I'm working on a project where I have to parse excel files for a client to extract data. An odd thing is popping up here: when I parse a date in the format of 5/9 (may 9th) in the excel sheet, I get 39577 in my program. I'm not sure if the year is encoded here (it is 2008 for these sheets).

Are these dates the number of days since some sort of epoch?

Does anyone know how to convert these numbers to something meaningful? I'm not looking for a solution that would convert these properly at time of parsing from the excel file (we already have thousands of extracted files that required a human to select relevant information - re-doing the extraction is not an option).


DateTime.FromOADate (if you're using .NET) is the method you want. Excel dates are stored as doubles. If you have dates in the first two months of 1900 you might get bit by the Excel 1900 leap year bug.

From http://msdn.microsoft.com/en-us/library/system.datetime.fromoadate.aspx:

Double-precision floating-point number that represents a date as the number of days before or after the base date, midnight, 30 December 1899. The sign and integral part of d encode the date as a positive or negative day displacement from 30 December 1899, and the absolute value of the fractional part of d encodes the time of day as a fraction of a day displacement from midnight. d must be a value between negative 657435.0 through positive 2958466.0.
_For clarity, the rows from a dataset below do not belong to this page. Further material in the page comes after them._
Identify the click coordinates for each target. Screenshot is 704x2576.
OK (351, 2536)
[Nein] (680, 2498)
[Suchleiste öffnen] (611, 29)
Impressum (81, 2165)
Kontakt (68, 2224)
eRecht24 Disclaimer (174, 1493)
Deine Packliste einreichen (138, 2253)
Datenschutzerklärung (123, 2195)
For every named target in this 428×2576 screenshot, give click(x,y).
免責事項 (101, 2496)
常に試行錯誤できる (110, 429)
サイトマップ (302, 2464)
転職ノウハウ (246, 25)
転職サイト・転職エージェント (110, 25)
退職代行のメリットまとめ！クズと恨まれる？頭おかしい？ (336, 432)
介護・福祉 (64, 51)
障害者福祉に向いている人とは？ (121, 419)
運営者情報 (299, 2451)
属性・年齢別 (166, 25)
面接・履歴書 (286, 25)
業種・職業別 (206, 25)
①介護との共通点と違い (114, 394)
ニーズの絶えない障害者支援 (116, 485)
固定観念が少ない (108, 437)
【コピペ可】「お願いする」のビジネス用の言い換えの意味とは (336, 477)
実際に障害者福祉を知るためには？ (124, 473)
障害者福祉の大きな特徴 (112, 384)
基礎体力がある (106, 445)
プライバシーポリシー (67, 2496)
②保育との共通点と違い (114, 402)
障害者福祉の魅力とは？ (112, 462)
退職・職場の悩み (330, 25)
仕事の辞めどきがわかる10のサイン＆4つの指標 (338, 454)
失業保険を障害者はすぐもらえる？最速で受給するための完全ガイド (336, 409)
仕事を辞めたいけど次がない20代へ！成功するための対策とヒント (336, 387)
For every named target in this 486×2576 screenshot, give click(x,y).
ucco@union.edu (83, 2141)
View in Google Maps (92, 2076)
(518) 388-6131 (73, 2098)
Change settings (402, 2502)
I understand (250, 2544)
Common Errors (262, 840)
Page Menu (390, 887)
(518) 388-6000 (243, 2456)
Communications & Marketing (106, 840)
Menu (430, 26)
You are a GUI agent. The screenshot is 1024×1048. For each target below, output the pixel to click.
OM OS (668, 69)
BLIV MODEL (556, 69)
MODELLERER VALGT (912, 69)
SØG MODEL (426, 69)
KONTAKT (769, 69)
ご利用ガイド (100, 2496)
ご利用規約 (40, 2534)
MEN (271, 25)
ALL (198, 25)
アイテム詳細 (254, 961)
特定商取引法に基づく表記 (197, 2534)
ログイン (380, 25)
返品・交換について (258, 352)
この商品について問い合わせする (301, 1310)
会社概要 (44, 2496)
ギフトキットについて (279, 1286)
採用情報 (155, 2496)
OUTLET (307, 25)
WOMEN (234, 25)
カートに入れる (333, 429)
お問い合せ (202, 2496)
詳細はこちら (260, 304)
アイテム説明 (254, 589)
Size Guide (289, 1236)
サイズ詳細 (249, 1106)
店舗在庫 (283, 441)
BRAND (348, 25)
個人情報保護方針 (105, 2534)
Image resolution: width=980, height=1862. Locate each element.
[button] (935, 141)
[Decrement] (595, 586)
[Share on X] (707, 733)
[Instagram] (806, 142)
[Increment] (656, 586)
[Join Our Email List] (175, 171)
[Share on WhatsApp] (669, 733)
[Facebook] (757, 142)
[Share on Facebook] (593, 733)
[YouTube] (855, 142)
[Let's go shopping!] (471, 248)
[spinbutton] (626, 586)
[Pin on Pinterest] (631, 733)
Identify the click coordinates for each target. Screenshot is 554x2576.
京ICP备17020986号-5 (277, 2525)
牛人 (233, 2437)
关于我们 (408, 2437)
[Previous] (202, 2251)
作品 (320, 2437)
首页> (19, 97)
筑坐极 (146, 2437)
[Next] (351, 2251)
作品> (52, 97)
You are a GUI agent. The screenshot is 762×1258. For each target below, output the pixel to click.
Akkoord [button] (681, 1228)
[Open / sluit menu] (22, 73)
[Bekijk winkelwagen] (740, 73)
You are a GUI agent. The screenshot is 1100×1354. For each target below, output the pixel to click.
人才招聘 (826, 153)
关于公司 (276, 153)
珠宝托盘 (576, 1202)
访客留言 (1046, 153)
Excel stores dates as the number of days since 0-JAN-1900 (so 1-JAN-1900 would have a value of "1"). You can find a really good breakdown of how Excel handles dates and times here:

Dates And Times In Excel

When dates appear on screen in Excel as "5/9", "May 9th", or some such, it is a trick of the formatting and is not representative of the underlying data value. It sounds like your parsing program is pulling the underlying value, not the formatted date. In order to suggest a fix, though, I need to know what your parsing program is (Excel macro, formula, outside code, etc.).